Huang Sen-kuei knows that there are many important uses for nano-clay. Some people use it to make thermal insulation pads, others to manufacture high-grade ceramic hotplates, and still others use it as a petroleum-saving additive (it is said that a little bit added to oil or gasoline can increase the horsepower of an engine). Nano-clay can even be of critical importance in the manufacture of motherboard printed circuit board substrate. But the problem is that there is extremely limited demand for these products. Even if you were to add them altogether, demand would be nowhere near enough to absorb the one-ton per day production capacity of the nine-story tall nano-clay kiln, in which Pai Kong has invested more than NT$100 million.
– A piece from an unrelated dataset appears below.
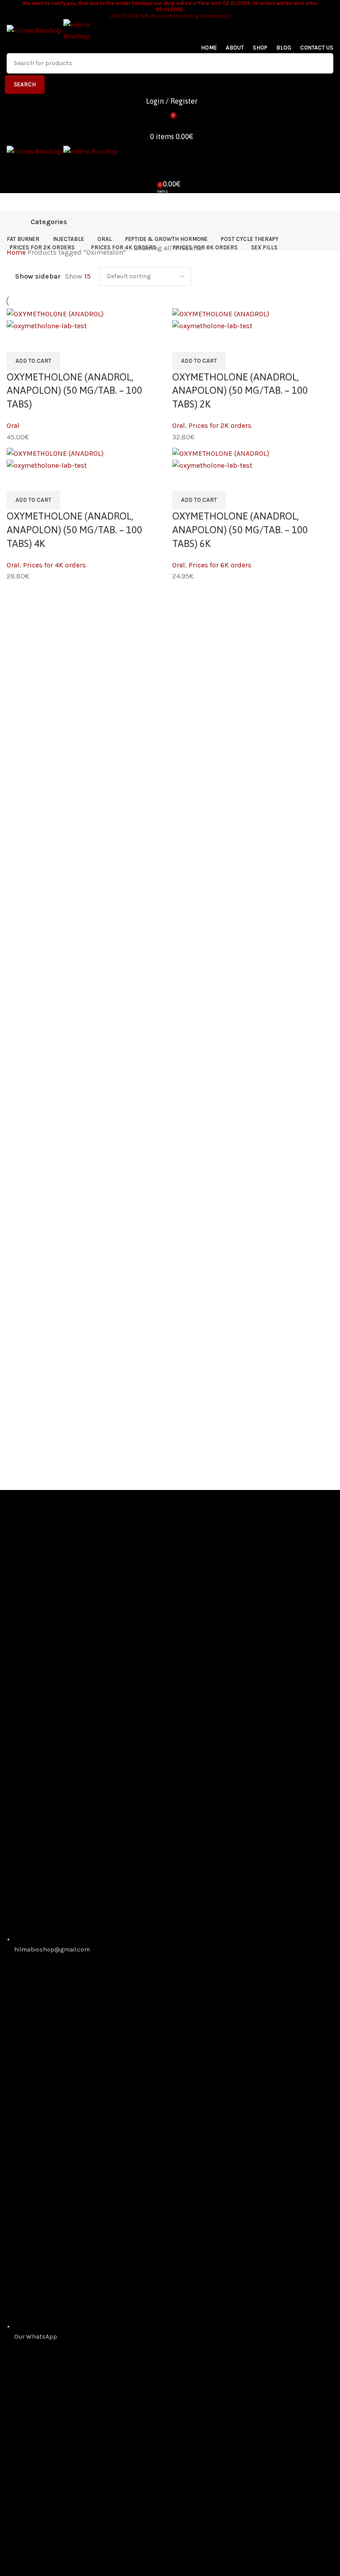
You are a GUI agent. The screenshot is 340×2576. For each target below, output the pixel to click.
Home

To try to persuade mainstream producers to use his product, Huang Sen-kuei recently organized a "Nano-Clay Applications R&D Alliance," and he has liaised with nearly 40 firms already. However, opportunities are short-lived, and downstream producers have to be able to produce and sell products now. "They don't want to work out how to use a new material even if it's like magic," he says with exasperation. Huang gazes at a report in his hands declaring that "estimated demand for high-purity nano-clay in 2004 will approach 120,000 tons, worth NT$30 billion," and all he can do is sigh.
In other words, for new materials to be put to use, downstream factories must-based on the needs of their individual products-invest a great deal in R&D. If necessary, they must alter their existing production processes, or even build new factories. Unfortunately, Taiwanese firms are mainly structured with weak R&D departments but powerful production and quality control departments. It will take a vast amount of effort to persuade production departments to see new raw materials as something other than a "nuisance."
"If the alliance succeeds, after three years we believe that Pai Kong will be making a very significant contribution to the upgrading of traditional industries in Taiwan," says Huang Sen-kuei. For Pai Kong, which has been biting the bullet for six years now, the greatest gratification will be to see their own products bear fruit.